雇用主導政策で停滞韓国経済に好転の材料なし
2018年の世界経済は、少なくても夏ごろまでは好調だったが、韓国経済は停滞した。その最大の要因は、文政権が進める「所得主導政策」といわれるもので、過去2年間で最低賃金を29%も引き上げた。さらに来年からは、最低賃金を算出する際の分母に有給休暇も加えるようで、さらに高くなる。このため小規模の飲食業者や商店は廃業に追い込まれており、大企業も韓国での投資を見送って雇用も減少している。
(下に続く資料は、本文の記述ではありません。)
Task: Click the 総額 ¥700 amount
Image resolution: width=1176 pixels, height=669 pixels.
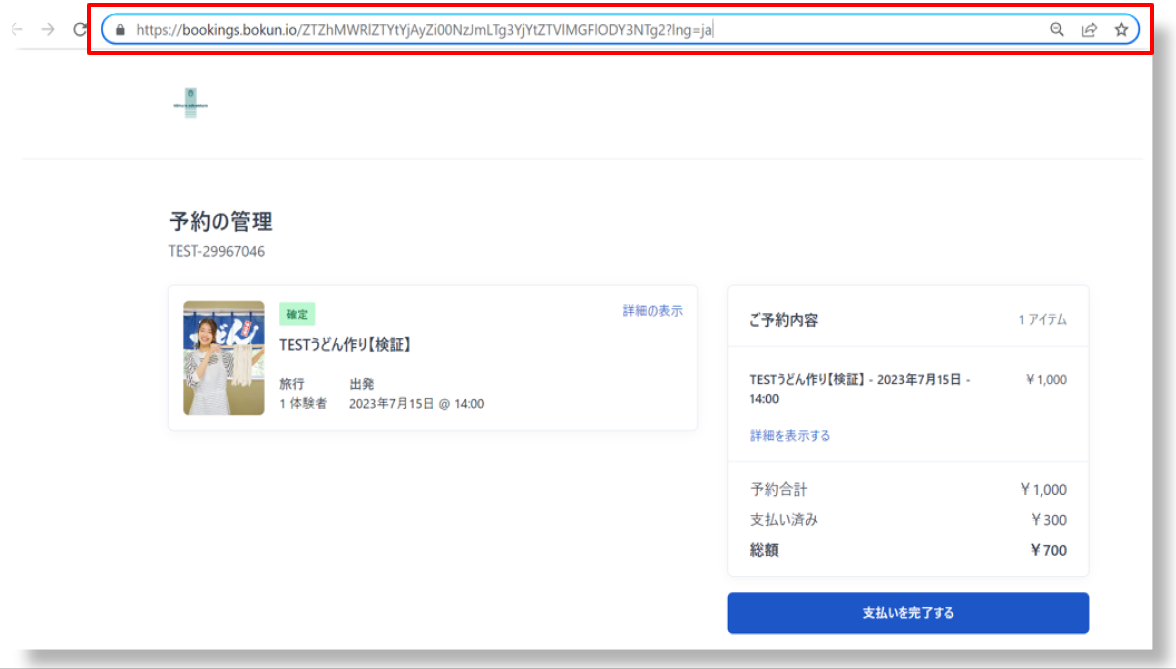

こうした事態の責任を取って、経済担当の副総理と大統領府の政策室長のツートップを交代させたが、後任も所得主導政策を継続すると表明し、財界からは失望の声が上がっている。
他方、経済の行き詰まり打開策検討のため「経済社会労働委員会」を発足させたが、それには文政権の強力な支持層だった、全国民主労働組合総連盟(民主労総)が不参加となった。停滞の打破のためには規制改革と労働改革が避けて通れないが、これに反発してのことといわれている。
来年は、韓国経済にとって最後の砦である半導体の世界需要が落ち込むといわれており、一層難しい経済運営が求められる。しかし、支持層である労組までが反対する規制改革を進めることができるのか、そして所得主導政策に見切りをつけることができるのか。さらには膨張する政府債務によって、これまでのばらまきができなくなったときに国民の不満を抑えることができるのか。
このように見ていくと、韓国経済の前途は多難と言わざるを得ない。
政権が不安定になると大規模な事故が発生
不思議な話だが、韓国では政権が不安定となると大規模な事故が発生する。
例えば、江原道で列車の脱線事故が発生。事故現場で呉泳食社長は、「今回の事故は気温が下がり、線路に問題が生じたのではないか」と述べたが、多くの専門家からは「鉄道についてあまりにも無知である」と批判されている。
この呉社長は、いわゆる386世代の政治活動家であり、就任後の活動としてはストなどで解雇された職員の復職、南北鉄道連結事業といった政治的な活動ばかり。そもそも韓国鉄道公社とその子会社5社の役員に任命された人物の65%が鉄道の専門家ではなく、天下りといわれる。このような人事を続ければ、朴槿恵政権のときと同様、これからも大規模事故対策の不手際が起きる可能性がある。
いずれの要素をとっても、来年は韓国にとって厳しい局面になろう。文政権の支持率が急激に下がったとき朝鮮半島はどうなるのか。目の離せない1年となりそうだ。